# Instrucción 1
¿Qué cadena y qué año indica el texto sobre la historia de un país para la serie "John Adams"?
# Instrucción 2
Di si cada afirmación coincide con el texto sobre la historia de un país y cita las palabras que lo deciden: (a) La historia y la ideología son lo mismo. (b) La serie "John Adams" llega hasta la muerte del segundo presidente del país. (c) Los protagonistas de la construcción de Estados Unidos aparecen retratados como infalibles.

# Fragmento de texto
#####
Un país se mide por el peso de
su historia. No conviene equivocarse; la historia es lo contrario de la
ideología e implica, para empezar, un acogerse a referentes posibles,
existentes en un tiempo y sobre un mismo territorio. Imaginamos que la ciudadanía
no es, al fin y al cabo, una comunión con pan de ayer. Pero, a menudo,
encontramos consuelo a los sinsabores del presente en las huellas de un pasado
que nos parece más noble, más lúcido.
Para un español, resulta
extraño el interés de otros occidentales por sus respectivas fuentes. Sobre
todo, cuando este interés no se concreta en una apelación hagiográfica, pero
tampoco en un ataque despiadado contra sus cimientos. Vale la pena recordar
aquí los versos de Eliot, aún hoy de plena actualidad: “si ha de ser derribado
el Templo/ primero tenemos que edificar el Templo”.
Los estadounidenses, por
ejemplo, celebran la memoria de su fundación sin renunciar a un acercamiento profundo
a su raíz. Una serie de televisión como ‘John Adams’ (HBO, 2008) es posible
únicamente en una comunidad pletórica de confianza sobre su historia. La
sociedad abierta evita la reproducción de unanimidades, sin dejarse llevar por
la desmesura. John Adams’ narra los años decisivos; desde los primeros
conflictos del continente con la metrópoli hasta la muerte del que fuera
segundo presidente del país. Llama la atención la fuerza del enfoque humano
frente a las tendencias sobrenaturales. Los protagonistas en la construcción de
Estados Unidos son retratados en la absoluta plenitud, sin artificios ni infalibilidad.
#####
# Información proporcionada
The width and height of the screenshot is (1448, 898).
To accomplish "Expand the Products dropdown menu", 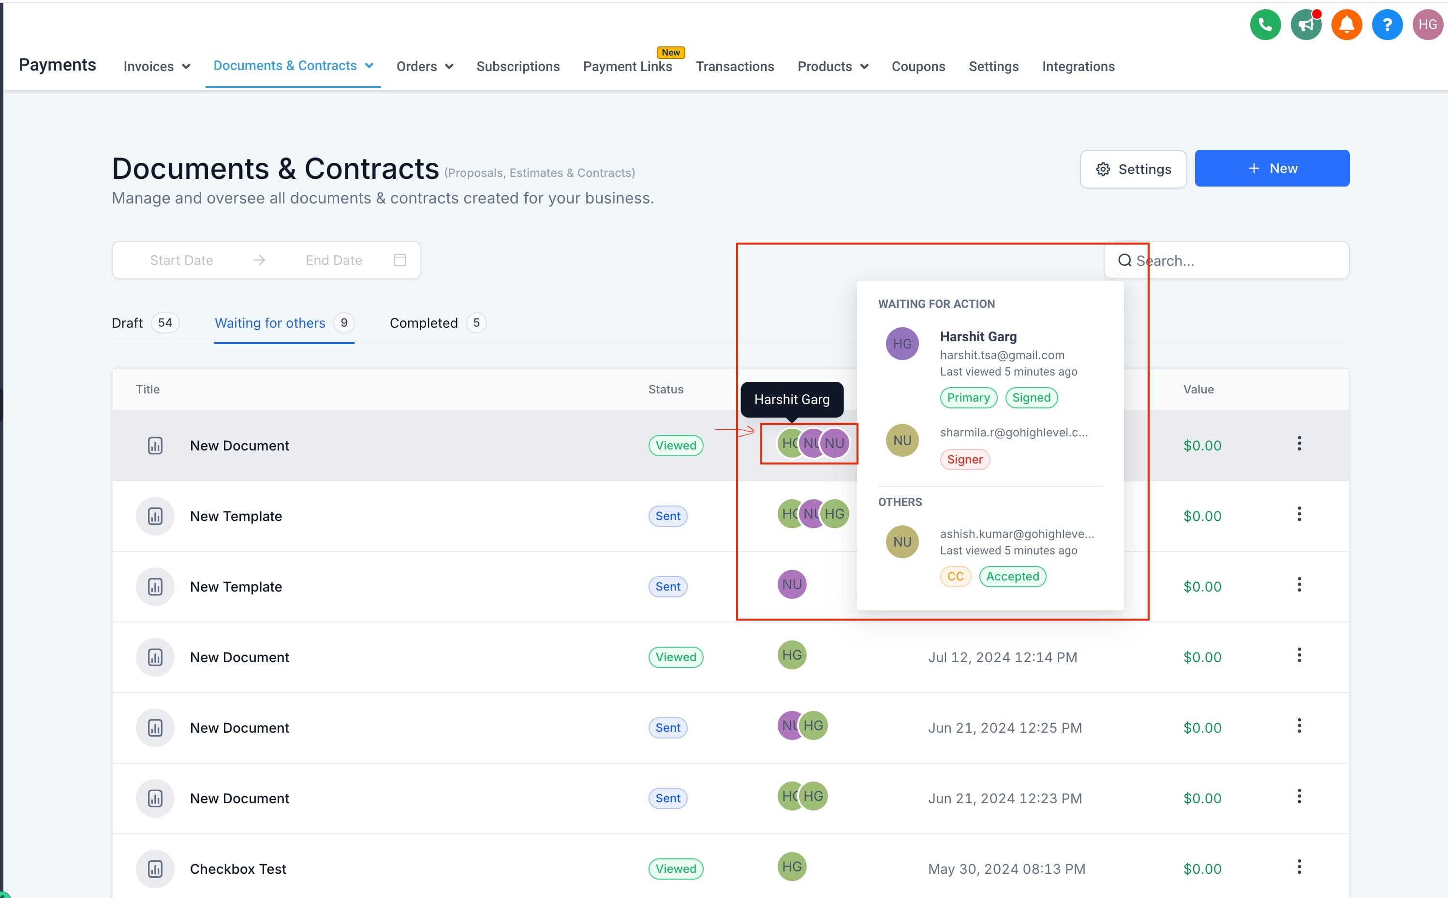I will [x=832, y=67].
#####
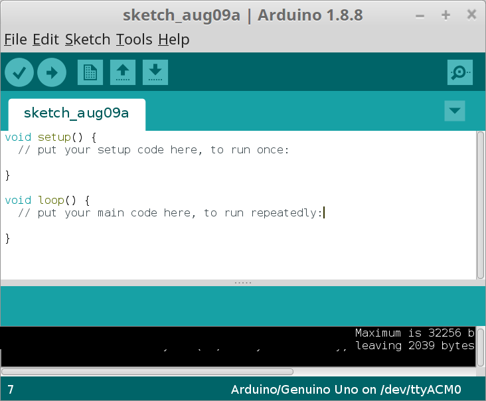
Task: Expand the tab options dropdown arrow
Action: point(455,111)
#####
# Resultado correcto 1
HBO y 2008.

# Resultado correcto 2
(a) No: "la historia es lo contrario de la ideología".
(b) Sí: "hasta la muerte del que fuera segundo presidente del país".
(c) No: "sin artificios ni infalibilidad".